EXCERPT PROVIDED:
[Start of Attachment]

2.22.2006


I hope Gucci keeps this image in mind while planning next season's ad campaign.

Among other things, it combines the almost awkward or accidental anxiousness of the current campaign






with the provocative libidinous posturing of the Tom Ford era.




2.16.2006

Swan Swan Hummingbird

Tuesday night, NBC commentators praised Cornell law-student-to-be Matt Savoie for his tasteful choice of costume.

Mmmmmm. But aren't his duds just the recycled eurotrash of last year's State Farm U. S. Figure Skating Championships?


Evan Lysacek at least bothered to vary the color of his tie and cumberbund...


Don't get me wrong: there's a romantic lyricism to Savoie's skating that I thoroughly enjoy. But if you're going to wear the same dull outfit again and again, why not go classically conservative!? Consider, for instance, the tuxedos of the 1962 World Championship.

This lineup gives me a new appreciation for some of the sartorial choices made by 2006 Olympic team nonmember Timmy Goebel, who has repeatedly-- and successfully-- trotted out this handsome ensemble.

If Savoie wants something looser, less stuffy, why not look to the casual composure of a young Dick Button?

[End of Attachment]

RECORDS:
[Start of Attachment]

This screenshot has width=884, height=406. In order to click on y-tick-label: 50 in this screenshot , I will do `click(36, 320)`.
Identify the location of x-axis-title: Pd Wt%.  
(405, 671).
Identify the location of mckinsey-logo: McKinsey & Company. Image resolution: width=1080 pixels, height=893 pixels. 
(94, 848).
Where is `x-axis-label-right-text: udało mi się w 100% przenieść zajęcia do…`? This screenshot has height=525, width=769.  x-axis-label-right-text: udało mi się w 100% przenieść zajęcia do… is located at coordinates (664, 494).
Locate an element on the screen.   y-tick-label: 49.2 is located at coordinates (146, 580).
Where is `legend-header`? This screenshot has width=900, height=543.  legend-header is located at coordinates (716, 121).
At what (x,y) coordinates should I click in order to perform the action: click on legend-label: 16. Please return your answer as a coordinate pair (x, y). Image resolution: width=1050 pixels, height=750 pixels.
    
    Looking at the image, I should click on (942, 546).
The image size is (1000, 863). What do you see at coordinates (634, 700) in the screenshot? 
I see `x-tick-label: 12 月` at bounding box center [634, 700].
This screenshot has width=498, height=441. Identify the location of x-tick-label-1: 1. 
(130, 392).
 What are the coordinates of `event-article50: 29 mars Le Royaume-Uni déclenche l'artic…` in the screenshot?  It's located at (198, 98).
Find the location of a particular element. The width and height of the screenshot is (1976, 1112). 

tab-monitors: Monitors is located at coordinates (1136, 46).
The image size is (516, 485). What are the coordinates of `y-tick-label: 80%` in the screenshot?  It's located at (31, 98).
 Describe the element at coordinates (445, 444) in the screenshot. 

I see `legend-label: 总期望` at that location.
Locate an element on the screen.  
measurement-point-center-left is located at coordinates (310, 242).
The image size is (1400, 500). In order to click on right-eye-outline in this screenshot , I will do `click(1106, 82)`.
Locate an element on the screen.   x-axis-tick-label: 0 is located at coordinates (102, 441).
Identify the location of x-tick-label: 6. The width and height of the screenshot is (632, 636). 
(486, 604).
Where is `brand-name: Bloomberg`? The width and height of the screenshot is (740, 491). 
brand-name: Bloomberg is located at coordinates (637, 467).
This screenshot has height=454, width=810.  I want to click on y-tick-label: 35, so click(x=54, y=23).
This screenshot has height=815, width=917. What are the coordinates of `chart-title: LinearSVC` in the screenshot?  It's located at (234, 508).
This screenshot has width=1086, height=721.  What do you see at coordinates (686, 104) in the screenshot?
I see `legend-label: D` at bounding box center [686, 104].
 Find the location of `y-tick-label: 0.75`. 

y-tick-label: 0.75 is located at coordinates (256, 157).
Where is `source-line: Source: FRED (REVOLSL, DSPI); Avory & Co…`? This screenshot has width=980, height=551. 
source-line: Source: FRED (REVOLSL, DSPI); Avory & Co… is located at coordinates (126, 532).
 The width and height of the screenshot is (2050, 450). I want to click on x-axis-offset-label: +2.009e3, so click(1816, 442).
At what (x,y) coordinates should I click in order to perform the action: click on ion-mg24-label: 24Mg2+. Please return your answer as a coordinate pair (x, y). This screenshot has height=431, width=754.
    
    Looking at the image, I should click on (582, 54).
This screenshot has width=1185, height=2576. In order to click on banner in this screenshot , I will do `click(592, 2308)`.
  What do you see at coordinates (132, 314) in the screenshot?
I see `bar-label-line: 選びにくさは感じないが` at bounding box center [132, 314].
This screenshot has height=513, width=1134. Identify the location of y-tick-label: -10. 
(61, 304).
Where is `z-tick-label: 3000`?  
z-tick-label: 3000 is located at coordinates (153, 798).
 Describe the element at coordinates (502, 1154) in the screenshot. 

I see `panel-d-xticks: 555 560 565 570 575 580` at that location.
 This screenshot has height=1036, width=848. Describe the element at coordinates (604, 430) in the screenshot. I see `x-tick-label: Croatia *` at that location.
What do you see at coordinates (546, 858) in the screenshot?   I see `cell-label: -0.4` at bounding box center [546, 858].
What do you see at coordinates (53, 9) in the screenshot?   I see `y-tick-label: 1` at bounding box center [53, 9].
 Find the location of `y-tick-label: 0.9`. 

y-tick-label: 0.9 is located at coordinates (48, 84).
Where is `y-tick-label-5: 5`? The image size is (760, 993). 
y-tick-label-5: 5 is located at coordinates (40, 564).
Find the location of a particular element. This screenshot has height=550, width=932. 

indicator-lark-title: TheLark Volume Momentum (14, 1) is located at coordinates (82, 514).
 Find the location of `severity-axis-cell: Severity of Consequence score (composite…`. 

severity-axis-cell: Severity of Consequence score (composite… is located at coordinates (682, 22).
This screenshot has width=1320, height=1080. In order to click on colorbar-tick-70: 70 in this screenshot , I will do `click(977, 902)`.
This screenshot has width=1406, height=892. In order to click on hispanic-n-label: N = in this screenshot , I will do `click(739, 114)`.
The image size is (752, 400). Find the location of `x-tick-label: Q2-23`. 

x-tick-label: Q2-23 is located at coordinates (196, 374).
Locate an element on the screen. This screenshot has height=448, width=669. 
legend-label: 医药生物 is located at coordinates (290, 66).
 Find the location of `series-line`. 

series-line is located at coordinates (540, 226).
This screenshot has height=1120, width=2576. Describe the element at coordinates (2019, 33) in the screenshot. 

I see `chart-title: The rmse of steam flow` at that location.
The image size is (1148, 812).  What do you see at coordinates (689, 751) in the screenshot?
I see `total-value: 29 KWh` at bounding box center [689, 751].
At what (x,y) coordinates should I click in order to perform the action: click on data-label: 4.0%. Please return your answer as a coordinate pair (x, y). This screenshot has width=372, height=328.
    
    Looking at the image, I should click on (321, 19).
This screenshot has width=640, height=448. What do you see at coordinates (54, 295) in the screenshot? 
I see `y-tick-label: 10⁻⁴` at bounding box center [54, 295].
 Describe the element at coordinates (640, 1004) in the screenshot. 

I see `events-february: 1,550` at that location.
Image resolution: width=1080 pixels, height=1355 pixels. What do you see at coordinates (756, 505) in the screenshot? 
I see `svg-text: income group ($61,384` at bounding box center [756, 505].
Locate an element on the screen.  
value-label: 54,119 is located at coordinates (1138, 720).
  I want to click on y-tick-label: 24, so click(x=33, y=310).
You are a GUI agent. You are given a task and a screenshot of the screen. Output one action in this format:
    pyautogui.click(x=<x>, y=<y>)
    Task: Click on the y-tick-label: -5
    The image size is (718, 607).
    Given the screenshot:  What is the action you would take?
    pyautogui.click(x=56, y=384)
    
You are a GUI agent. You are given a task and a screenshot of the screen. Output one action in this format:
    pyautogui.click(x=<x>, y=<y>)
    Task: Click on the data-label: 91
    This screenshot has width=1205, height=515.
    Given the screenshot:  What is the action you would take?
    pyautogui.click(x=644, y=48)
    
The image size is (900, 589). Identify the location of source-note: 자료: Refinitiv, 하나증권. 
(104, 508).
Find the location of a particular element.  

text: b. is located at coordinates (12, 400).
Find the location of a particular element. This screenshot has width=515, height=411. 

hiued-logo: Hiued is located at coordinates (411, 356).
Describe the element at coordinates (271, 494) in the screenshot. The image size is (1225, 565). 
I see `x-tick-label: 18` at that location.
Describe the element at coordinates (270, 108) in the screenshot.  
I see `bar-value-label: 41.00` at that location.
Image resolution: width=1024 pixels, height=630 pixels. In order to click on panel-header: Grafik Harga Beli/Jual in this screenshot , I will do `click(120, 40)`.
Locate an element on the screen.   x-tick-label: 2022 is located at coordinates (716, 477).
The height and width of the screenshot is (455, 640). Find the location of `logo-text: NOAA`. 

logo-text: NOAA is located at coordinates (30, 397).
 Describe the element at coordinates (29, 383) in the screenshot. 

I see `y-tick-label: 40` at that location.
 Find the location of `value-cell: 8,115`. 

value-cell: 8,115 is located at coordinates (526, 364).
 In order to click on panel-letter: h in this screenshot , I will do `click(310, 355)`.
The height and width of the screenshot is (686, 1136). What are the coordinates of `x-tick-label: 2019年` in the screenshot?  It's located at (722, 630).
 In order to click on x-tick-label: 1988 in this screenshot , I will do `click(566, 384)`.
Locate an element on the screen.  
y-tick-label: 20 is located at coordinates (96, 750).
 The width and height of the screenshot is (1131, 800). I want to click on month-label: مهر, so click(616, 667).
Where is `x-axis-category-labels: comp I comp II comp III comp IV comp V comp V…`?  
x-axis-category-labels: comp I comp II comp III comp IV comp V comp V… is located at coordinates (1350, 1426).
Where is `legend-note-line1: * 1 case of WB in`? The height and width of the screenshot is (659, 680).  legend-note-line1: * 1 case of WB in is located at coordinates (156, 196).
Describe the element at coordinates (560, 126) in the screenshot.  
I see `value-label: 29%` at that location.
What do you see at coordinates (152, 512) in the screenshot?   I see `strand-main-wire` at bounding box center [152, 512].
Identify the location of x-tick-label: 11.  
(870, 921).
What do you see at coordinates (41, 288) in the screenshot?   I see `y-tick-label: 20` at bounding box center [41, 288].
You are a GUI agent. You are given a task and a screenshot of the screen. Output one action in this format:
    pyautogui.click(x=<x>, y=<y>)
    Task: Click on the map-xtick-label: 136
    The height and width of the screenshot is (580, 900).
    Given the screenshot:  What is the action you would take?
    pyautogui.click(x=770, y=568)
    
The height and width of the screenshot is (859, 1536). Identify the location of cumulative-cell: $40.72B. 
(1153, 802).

[End of Attachment]

WORK INSTRUCTION 1: Translate this sentence from the blog post on skating outfits into Spanish: "Don't get me wrong: there's a romantic lyricism to Savoie's skating that I thoroughly enjoy."
WORK INSTRUCTION 2: Reproduce the blog post on skating outfits word for word, from "Swan Swan Hummingbird" up to and including "1962 World Championship.".

TASK SOLUTION 1: No me malinterpreten: hay un lirismo romántico en el patinaje de Savoie que disfruto muchísimo.

TASK SOLUTION 2:
Swan Swan Hummingbird

Tuesday night, NBC commentators praised Cornell law-student-to-be Matt Savoie for his tasteful choice of costume.

Mmmmmm. But aren't his duds just the recycled eurotrash of last year's State Farm U. S. Figure Skating Championships?


Evan Lysacek at least bothered to vary the color of his tie and cumberbund...


Don't get me wrong: there's a romantic lyricism to Savoie's skating that I thoroughly enjoy. But if you're going to wear the same dull outfit again and again, why not go classically conservative!? Consider, for instance, the tuxedos of the 1962 World Championship.